Reputation: 45
For simplicity reasons, let's assume I have two columns. First: ID (string of codes such as AA23, BA53, NA, etc.) Second: Age (18, 32, 55, 23, etc.)
And IDs sometimes repeat (i.e., one person - AA23 filled the survey in two days, but only on the first day was asked how old he is, but during the second and third day not).
I want to copy paste values from the Age column based on the ID, so that I have a 'long format' of the dataframe.
dput(data):
structure(list(Code = c("MW68", "AW80", "EW40", "BW60", "Wn36",
"ZK45", "SI55", "MW68", "EW40", "DC06", NA, "IW28"), Age = c("52",
"26", "34", "26", "20", "35", NA, NA, NA, NA, NA, NA)), row.names = c(5L,
6L, 7L, 8L, 9L, 10L, 400L, 401L, 402L, 403L, 404L, 405L), class = "data.frame")
Input:
ID Age
AA23 18
BA53 32
AC13 55
AA23 NA
BA53 NA
AC13 NA
NA 23
AA23 NA
(the trick is that sometimes ID is NA)
And the desired output:
ID Age
AA23 18
BA53 32
AC13 55
AA23 18
BA53 32
AC13 55
NA 23
AA23 18
Thank you in advance!
Upvotes: 1
Views: 1650
Reputation: 21918
You can also use the function coalesce
which finds the first NA
value and replace it with the value you define, here we would like it to be the first value of every Age
variable (grouping variable):
library(dplyr)
df %>%
group_by(Code) %>%
mutate(across(Age, ~ coalesce(.x, first(.x))))
# A tibble: 12 x 2
# Groups: Code [10]
Code Age
<chr> <chr>
1 MW68 52
2 AW80 26
3 EW40 34
4 BW60 26
5 Wn36 20
6 ZK45 35
7 SI55 NA
8 MW68 52
9 EW40 34
10 DC06 NA
11 NA NA
12 IW28 NA
Upvotes: 1
Reputation: 21400
Here's a solution based on zoo
's function na.locf
("in the case of NA, last observation carried forward"): first you group by Code
then you mutate column
Ageusing
ifelse and carrying the last non-
NA` observation forward:
library(zoo)
data %>%
group_by(Code) %>%
mutate(Age = ifelse(is.na(Age), na.locf(Age), Age))
# A tibble: 12 x 2
# Groups: Code [10]
Code Age
<chr> <chr>
1 MW68 52
2 AW80 26
3 EW40 34
4 BW60 26
5 Wn36 20
6 ZK45 35
7 SI55 NA
8 MW68 52 # <- value `carried forward`
9 EW40 34 # <- value `carried forward`
10 DC06 NA
11 NA NA
12 IW28 NA
Upvotes: 0
Reputation: 1175
I'm not quite sure if I understood correctly what you want to do, but this code here should look where Age is NA
and fill in the mean of the Age from the other rows with the same entry in Code.
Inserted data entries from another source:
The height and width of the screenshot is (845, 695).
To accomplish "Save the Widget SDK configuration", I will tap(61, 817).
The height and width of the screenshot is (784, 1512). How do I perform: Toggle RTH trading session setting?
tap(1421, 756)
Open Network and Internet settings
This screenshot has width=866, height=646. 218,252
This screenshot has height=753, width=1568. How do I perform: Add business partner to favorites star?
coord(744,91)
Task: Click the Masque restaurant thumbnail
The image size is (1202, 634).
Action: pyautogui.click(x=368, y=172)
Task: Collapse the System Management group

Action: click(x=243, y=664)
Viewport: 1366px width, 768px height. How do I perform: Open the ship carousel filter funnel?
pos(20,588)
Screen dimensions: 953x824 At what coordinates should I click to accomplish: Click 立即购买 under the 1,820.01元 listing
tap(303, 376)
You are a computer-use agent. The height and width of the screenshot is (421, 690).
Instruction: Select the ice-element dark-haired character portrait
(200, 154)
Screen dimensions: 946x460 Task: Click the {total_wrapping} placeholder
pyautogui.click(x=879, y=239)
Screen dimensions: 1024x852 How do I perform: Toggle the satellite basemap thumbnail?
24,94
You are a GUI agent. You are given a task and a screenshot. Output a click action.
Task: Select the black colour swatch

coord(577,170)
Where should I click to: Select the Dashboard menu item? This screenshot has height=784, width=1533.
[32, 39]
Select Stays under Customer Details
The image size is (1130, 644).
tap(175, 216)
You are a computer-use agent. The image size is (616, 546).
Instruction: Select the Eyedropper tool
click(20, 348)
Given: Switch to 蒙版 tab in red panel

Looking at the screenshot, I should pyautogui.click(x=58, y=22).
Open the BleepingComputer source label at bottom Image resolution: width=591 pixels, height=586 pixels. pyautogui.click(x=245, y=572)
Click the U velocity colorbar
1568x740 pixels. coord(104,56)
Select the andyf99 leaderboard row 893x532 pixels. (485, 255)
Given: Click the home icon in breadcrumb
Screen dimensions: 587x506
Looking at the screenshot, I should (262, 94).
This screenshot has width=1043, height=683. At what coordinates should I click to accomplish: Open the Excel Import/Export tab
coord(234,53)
Obviously, this will fail if there are values for Code where no Age value exists anywhere in the table. If there are various values for Age in different rows with the same Code, it will fill in the mean in this example, since you didn't specify what to do in such a case.
for(i in 1:nrow(data)){
if(!is.na(data$Code[i])){
if(is.na(data$Age[i])){
data$Age[i] <- mean(data$Age[data$Code == data$Code[i]], na.rm = TRUE)
}
}
}
This skips rows with NA
in the Code column.
Upvotes: 1